**Given passage**

►

Bela Chekurishvili (ბელა ჩეკურიშვილი; born 25 December 1974) is a poet and journalist from Georgia.

== Biography ==
Chekurishvili was born on 25 December 1974 in Vachnadziani, Gurjaani. After finishing school she studied Georgian language and literature at Tbilisi State University. From 1998 to 2013, Chekurishvili worked as a journalist, for various magazines and newspapers in Georgia. She then began further PhD study on comparative literature, hosted by Tbilisi State University and the University of Bonn. In her spare time she is a mountaineer.

Chekurishvili's poetry was first published in 1989. She writes in Georgian and German and her work has been translated into Russian, Italian, French and English. In her poetry she depicts everyday life: from lumberjacks to prostitutes, housewives to refugees. Her poetry is published in several volumes and she has also published a volume of short stories.

◄

**Information provided**
►

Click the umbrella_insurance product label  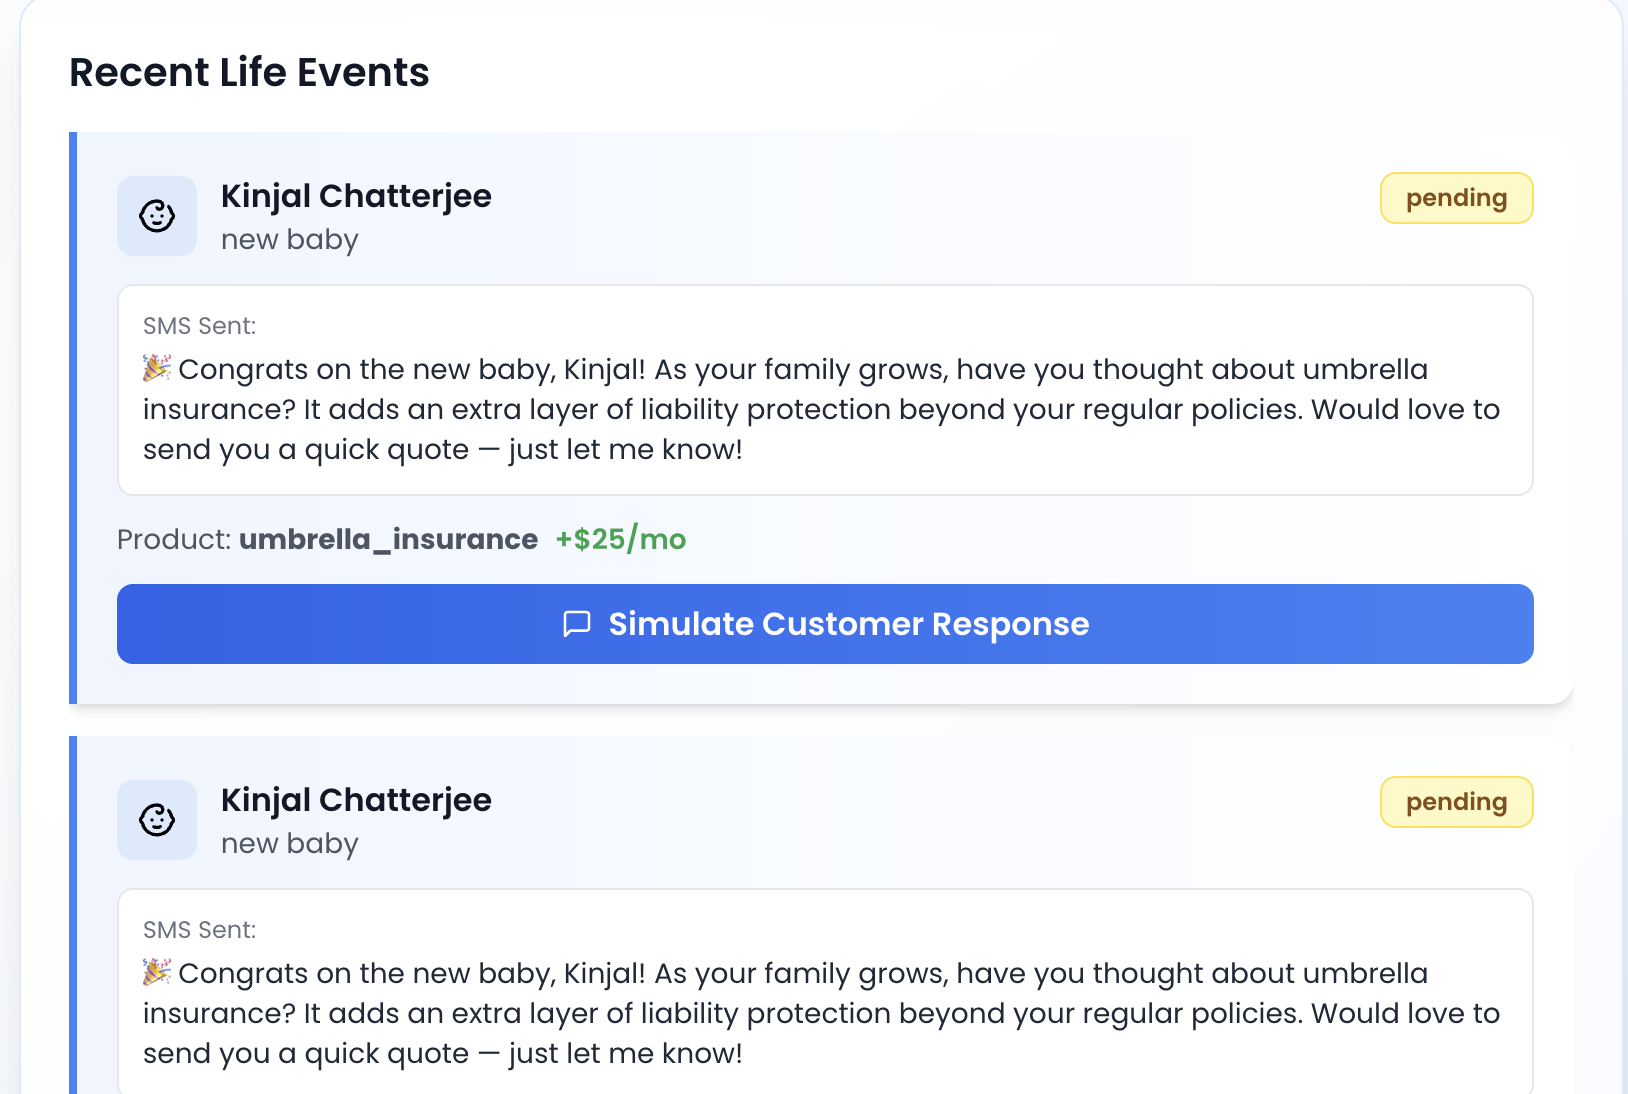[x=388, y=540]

◄
►

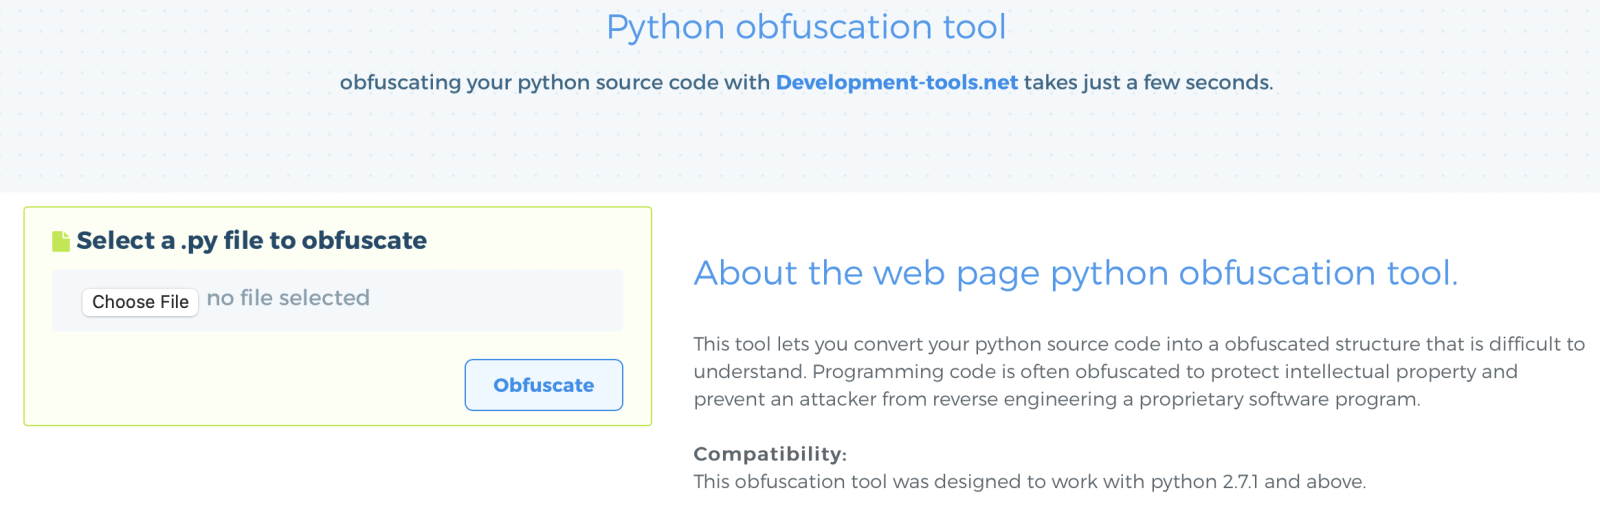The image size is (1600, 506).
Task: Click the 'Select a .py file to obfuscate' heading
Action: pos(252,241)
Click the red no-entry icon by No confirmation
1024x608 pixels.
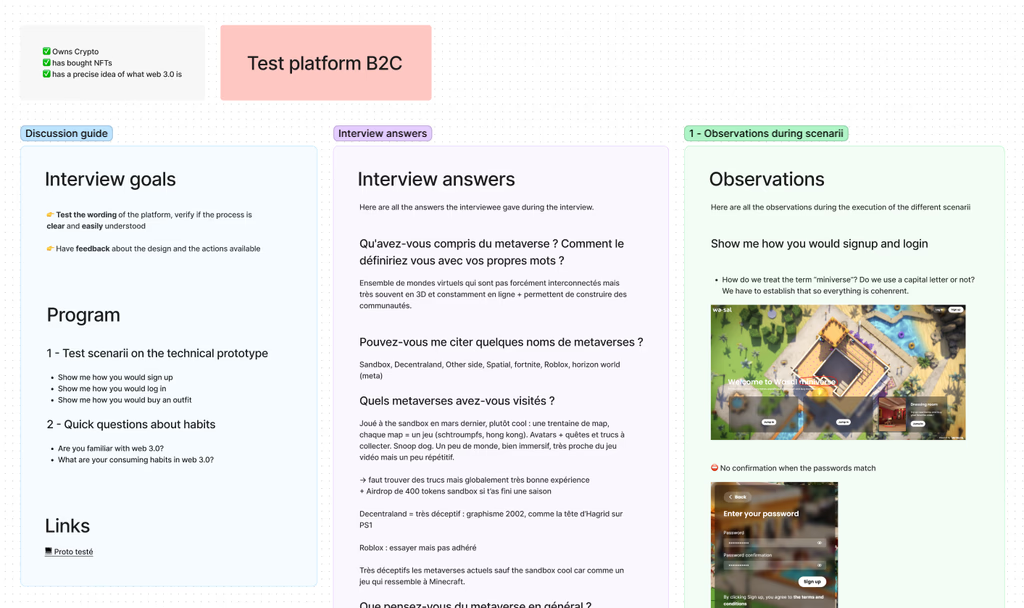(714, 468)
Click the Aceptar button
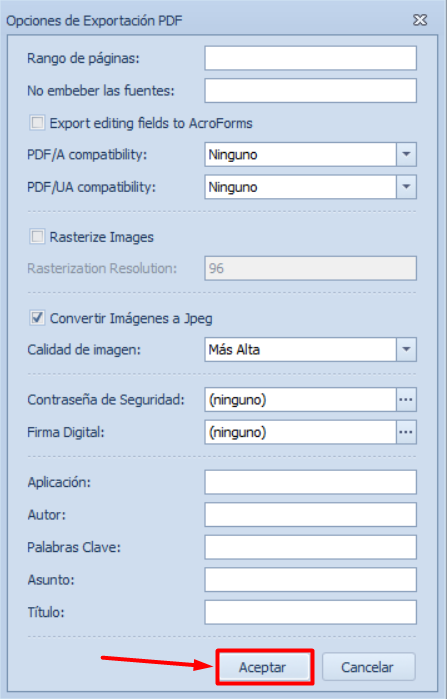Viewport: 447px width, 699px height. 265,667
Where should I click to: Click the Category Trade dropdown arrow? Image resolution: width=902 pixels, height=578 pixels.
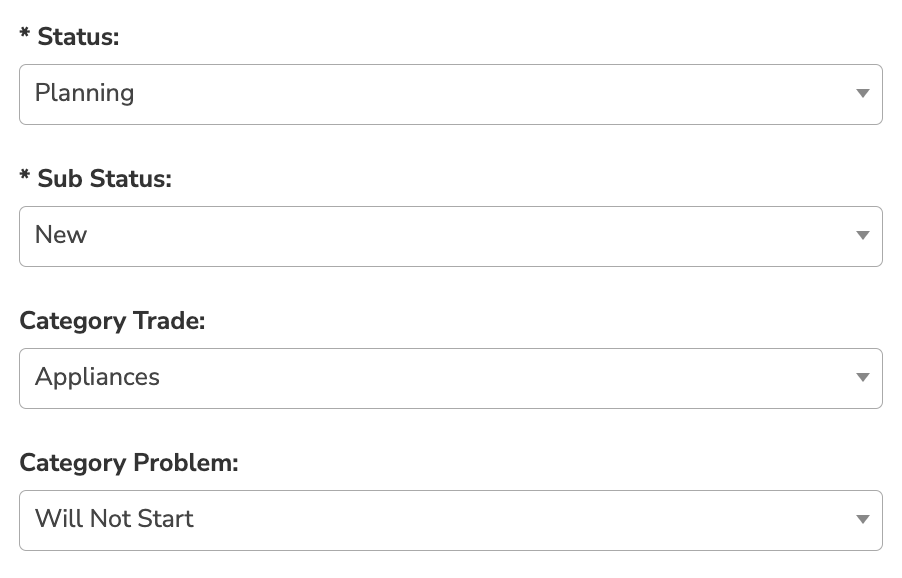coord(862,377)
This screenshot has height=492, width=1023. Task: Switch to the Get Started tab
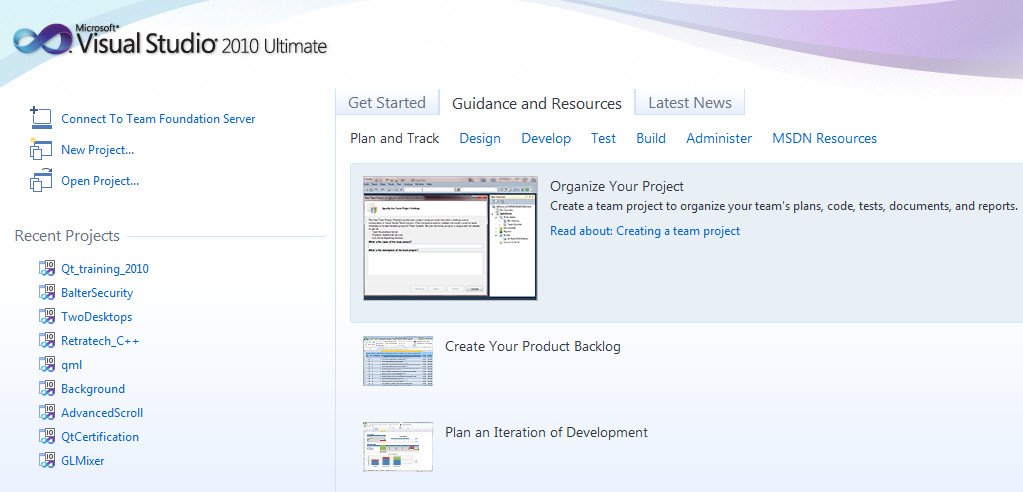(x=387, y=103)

◄

**Task statement**
Using the biography of the Georgian poet above, explain what the text means when it says her poetry shows everyday life.

**In response**
Her poems show the lives of many different kinds of ordinary people, from lumberjacks to prostitutes and from housewives to refugees.